What you will do:
1. Name every justice that the passage on the Roberts Court credits with writing or delivering a majority opinion.
2. Pick up the passage on the Roberts Court after its last sentence and write what follows.

Exercise text:
The Roberts Court has issued major rulings on incorporation of the Bill of Rights, gun control, affirmative action, campaign finance regulation, election law, abortion, capital punishment, LGBT rights, unlawful search and seizure, and criminal sentencing. Major decisions of the Roberts Court include:
- Massachusetts v. EPA (2007): In a 5–4 decision in which the majority opinion was delivered by Justice Stevens, the Supreme Court upheld the Environmental Protection Agency's right to regulate carbon dioxide under the Clean Air Act.
- Medellín v. Texas (2008): In a 5–4 decision in which the majority opinion was delivered by Chief Justice Roberts, the Supreme Court held that even when a treaty constitutes an international commitment, it is not binding domestic law unless either the United States Congress has enacted statutes implementing it or the treaty is explicitly "self-executing".
- District of Columbia v. Heller (2008): In a 5–4 decision in which the majority opinion was delivered by Justice Scalia, the Supreme Court held that the Second Amendment applies to federal enclaves, and that the amendment protects the right of individuals to possess a firearm, regardless of service in a militia. McDonald v. City of Chicago (2010), in a 5–4 decision written by Justice Alito, extended this protection to the states.

Excerpted records:

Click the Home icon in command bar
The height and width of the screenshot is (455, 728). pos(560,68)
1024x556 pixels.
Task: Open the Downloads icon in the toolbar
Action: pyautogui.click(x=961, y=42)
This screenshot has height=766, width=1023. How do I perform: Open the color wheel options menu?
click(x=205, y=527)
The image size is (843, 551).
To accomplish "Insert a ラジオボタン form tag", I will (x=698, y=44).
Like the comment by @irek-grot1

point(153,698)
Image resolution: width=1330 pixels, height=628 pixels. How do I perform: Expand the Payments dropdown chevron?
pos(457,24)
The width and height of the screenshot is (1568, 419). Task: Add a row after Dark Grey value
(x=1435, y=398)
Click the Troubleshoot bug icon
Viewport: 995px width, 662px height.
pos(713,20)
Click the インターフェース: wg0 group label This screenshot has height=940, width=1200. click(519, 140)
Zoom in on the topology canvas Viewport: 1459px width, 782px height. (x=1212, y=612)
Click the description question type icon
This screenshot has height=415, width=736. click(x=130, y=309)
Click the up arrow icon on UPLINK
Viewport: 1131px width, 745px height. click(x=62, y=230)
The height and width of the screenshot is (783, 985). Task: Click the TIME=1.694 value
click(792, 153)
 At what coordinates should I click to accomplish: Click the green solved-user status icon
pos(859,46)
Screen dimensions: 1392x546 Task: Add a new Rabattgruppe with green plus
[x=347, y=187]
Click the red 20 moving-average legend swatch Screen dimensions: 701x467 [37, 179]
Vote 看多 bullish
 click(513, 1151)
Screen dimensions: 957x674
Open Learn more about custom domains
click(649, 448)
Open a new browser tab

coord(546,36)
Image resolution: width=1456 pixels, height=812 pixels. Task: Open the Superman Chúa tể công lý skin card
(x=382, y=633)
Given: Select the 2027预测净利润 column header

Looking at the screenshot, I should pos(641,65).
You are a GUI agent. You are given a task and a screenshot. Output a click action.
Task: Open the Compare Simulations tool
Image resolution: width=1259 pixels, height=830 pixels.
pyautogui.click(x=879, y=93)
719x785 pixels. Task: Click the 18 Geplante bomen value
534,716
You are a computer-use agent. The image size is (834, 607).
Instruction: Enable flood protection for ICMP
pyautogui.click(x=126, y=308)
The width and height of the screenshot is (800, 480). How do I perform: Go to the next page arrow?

Expected outputs:
1. Justice Stevens, Chief Justice Roberts, Justice Scalia, Justice Alito

2.
- Kennedy v. Louisiana (2008): In a 5–4 decision written by Justice Kennedy, the court ruled that the Eighth Amendment prohibits capital punishment for crimes that do not involve homicide or treason.
- Ashcroft v. Iqbal (2009): In a 5–4 decision written by Justice Kennedy, the court reversed the Second Circuit's decision not to dismiss a suit against former Attorney General John Ashcroft and others that claimed that the FBI engaged in discriminatory activities following the 9/11 attacks. The court also extended the heightened pleading standard established in Bell Atlantic Corp. v. Twombly (2007), which had previously applied only to antitrust law. The number of dismissals greatly increased after the Iqbal ruling.
- Citizens United v. Federal Election Commission (2010): In a 5–4 decision in which the majority opinion was delivered by Justice Kennedy, the Court held that the provisions of the Bipartisan Campaign Reform Act which regulated independent expenditures in political campaigns by corporations, unions, and non-profits violated First Amendment freedom of speech rights.
- National Federation of Independent Business v. Sebelius (2012): In a 5–4 decision written by Chief Justice Roberts, the Court upheld most of the provisions of the Patient Protection and Affordable Care Act, including the individual mandate to buy health insurance. The mandate was upheld as part of Congress's power of taxation. In a subsequent case, King v. Burwell (2015), the Court upheld the Patient Protection and Affordable Care Act, this time in a 6–3 opinion written by Chief Justice Roberts. In a third related case, California v. Texas (2021), the Court held that neither states nor individuals had the standing to challenge the PPACA's individual mandate due to the penalty being reduced to $0 in the Tax Cuts and Jobs Act of 2017. The 7–2 ruling was written by Justice Breyer.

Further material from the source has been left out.